- Born: 1912 Nguyễn dynasty
- Died: February 4, 1968 Huế, South Vietnam
- Cause of death: Murdered by Việt Cộng during the Huế massacre
- Occupation: Catholic priest

= John-Baptiste Nguyễn Bửu Đồng =

Vietnamese Christian priest (1912–1968)

John-Baptiste Nguyễn Phúc Bửu Đồng (1912 – February 4, 1968) was a Vietnamese Catholic priest from the city of Huế. He was murdered by the Việt Cộng during the Huế massacre, which took place during the Tết Offensive of the Vietnam War.

==Biography==
Born as a prince of the Nguyễn dynasty, Bửu Đồng was a parish priest in a village to the east of Huế. He was a great-grandson of emperor Minh Mạng, while his father was the minister of interior during the reign of Bảo Đại.
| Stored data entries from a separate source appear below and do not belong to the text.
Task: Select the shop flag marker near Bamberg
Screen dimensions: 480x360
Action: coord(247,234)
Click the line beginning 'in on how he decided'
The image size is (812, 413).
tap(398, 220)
During the Vietnam War, as his area was inhabited by many Việt Cộng, he worked to stay on good terms with both them and the Army of the Republic of Vietnam. In 1967, he reportedly invited Việt Cộng guerrillas and South Vietnamese soldiers to sit together for Christmas dinner. He accepted sewing machines for his parishioners from the United States Agency for International Development.

== Death ==

On 30 January 1968—the first day of the Tết Offensive—Việt Cộng guerrillas detained Bửu Đồng and took him to a nearby pagoda for questioning, but later released him after accepting a passionate appeal by the elders of his parish. Five days later, the Việt Cộng returned and searched his rectory. Seizing his binoculars, camera, typewriter, and a picture of North Vietnamese leader Ho Chi Minh, the guerrillas took Bửu Đồng and two seminarians away. His corpse was found in Lương Viên on 8 November 1969, about 30 km to the northeast of Huế. The bodies of two other Catholic priests were in the same grave. This location contained a series of mass graves, with a total of 20 bodies.

=== Letters ===
In his eyeglass case were three letters. One was addressed to his parents and another to his siblings and cousins. The third letter was to his parishioners:

My dearly beloved children, This is my last chance to write to you my children and remind you of the lesson of St. Peter on the boat in the storm [three words illegible] the faith. My words of greeting at this beginning of Spring are a hope that my works in the faith among you will make you remember [two words illegible] as my life is about to end by the will of God. Love one another and forgive my wrongs, thanking God with me. Ask God to forgive all my sins and remember to love and pray for me that I will live in belief and patience during difficulties to bring about the peace of Christ and serve the spirit of God and the interests of everyone in Mother Mary. Please pray that I will be serene and clear-headed and brave in every adversity of the spirit and of the body and will send my life to God through the hands of the Blessed Mother. With a promise to meet again in Heaven, I hope for grace for all of you, my children.